The Interior Department yesterday announced that it would cancel leases issued under the Bush administration that would have allowed oil and gas drilling on more than 100,000 acres of Utah wild lands, much of it surrounding iconic treasures like Arches National Park.
In January, Judge Ricardo M. Urbina of the U.S. District Court granted a temporary restraining order preventing the Bureau of Land Management (BLM) from moving forward with these leases. In that decision, Urbina said the Interior Department did not properly assess air pollution concentrations.
Interior Secretary Ken Salazar announced that the agency would cancel the leases and return to the companies the $6 million in bids on the contested parcels.
"Today’s announcement by Secretary Salazar signals a new era in the way
our natural resources are managed.
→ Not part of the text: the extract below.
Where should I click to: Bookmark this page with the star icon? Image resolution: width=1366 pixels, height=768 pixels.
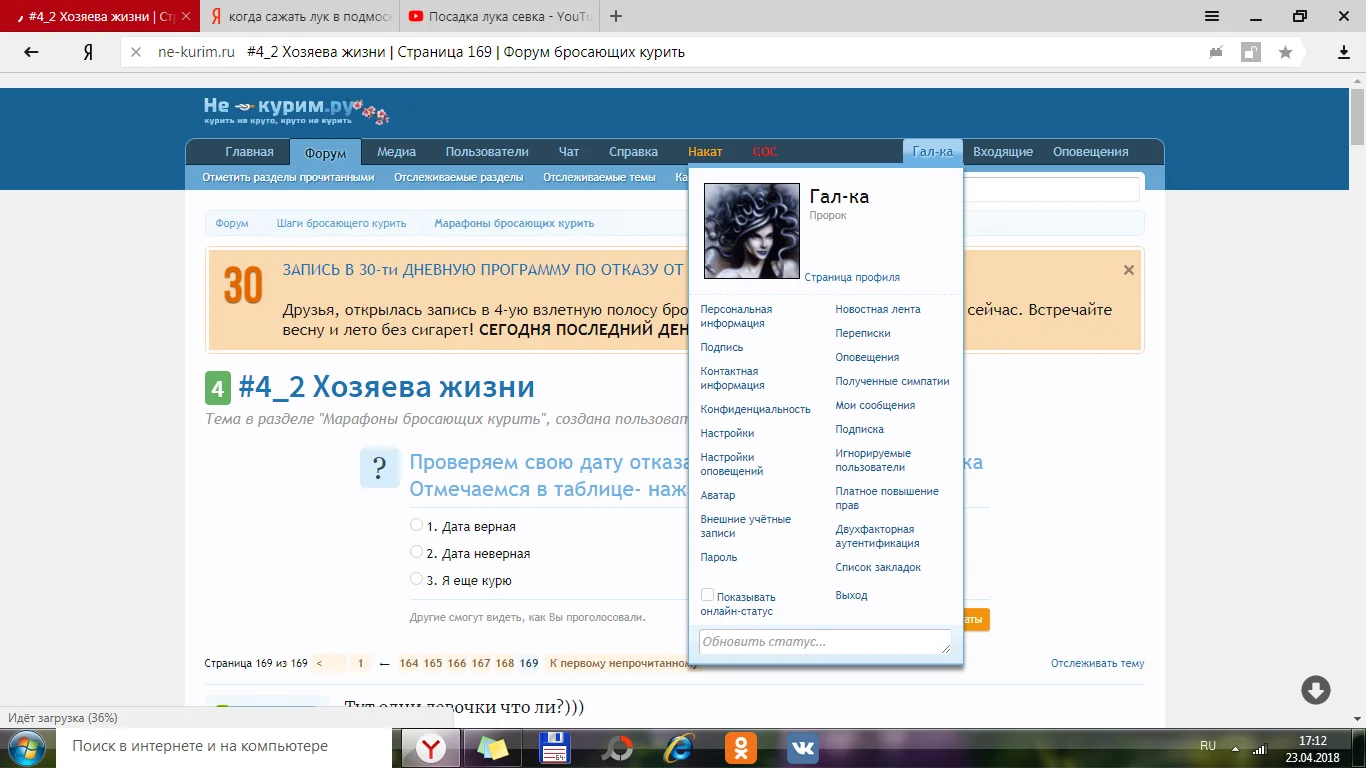1285,52
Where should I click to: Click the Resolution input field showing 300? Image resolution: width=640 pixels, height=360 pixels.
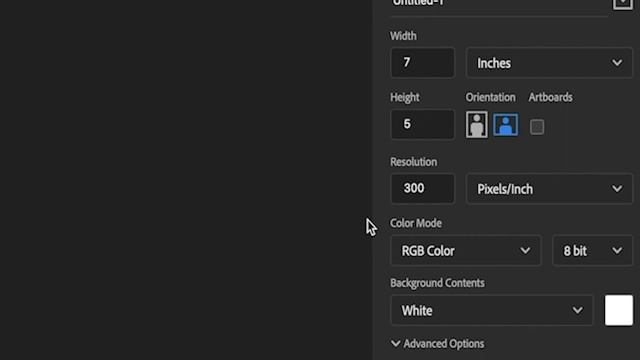tap(422, 189)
The Obama administration clearly
understands that instead of allowing the oil industry to destroy places
like Arches National Park, we should be investing in the kind of clean
energy solutions that curb global warming and leave our natural
treasures intact," Bruce Hamilton, Sierra Club Deputy Director, said.
The Sierra Club is one of a coalition of environmental groups that have been working to protect areas near Arches and Canyonlands National Parks, Dinosaur National Monument, and rock art-rich Nine Mile Canyon from oil and gas drilling.
"This is the first critical step in restoring balance to managing the public lands," said Sharon Buccino, a senior attorney at the Natural Resources Defense Council. "We had in the last administration an approach that really elevated energy development… to the dominant use of public land, to the exclusion of a lot of other important values."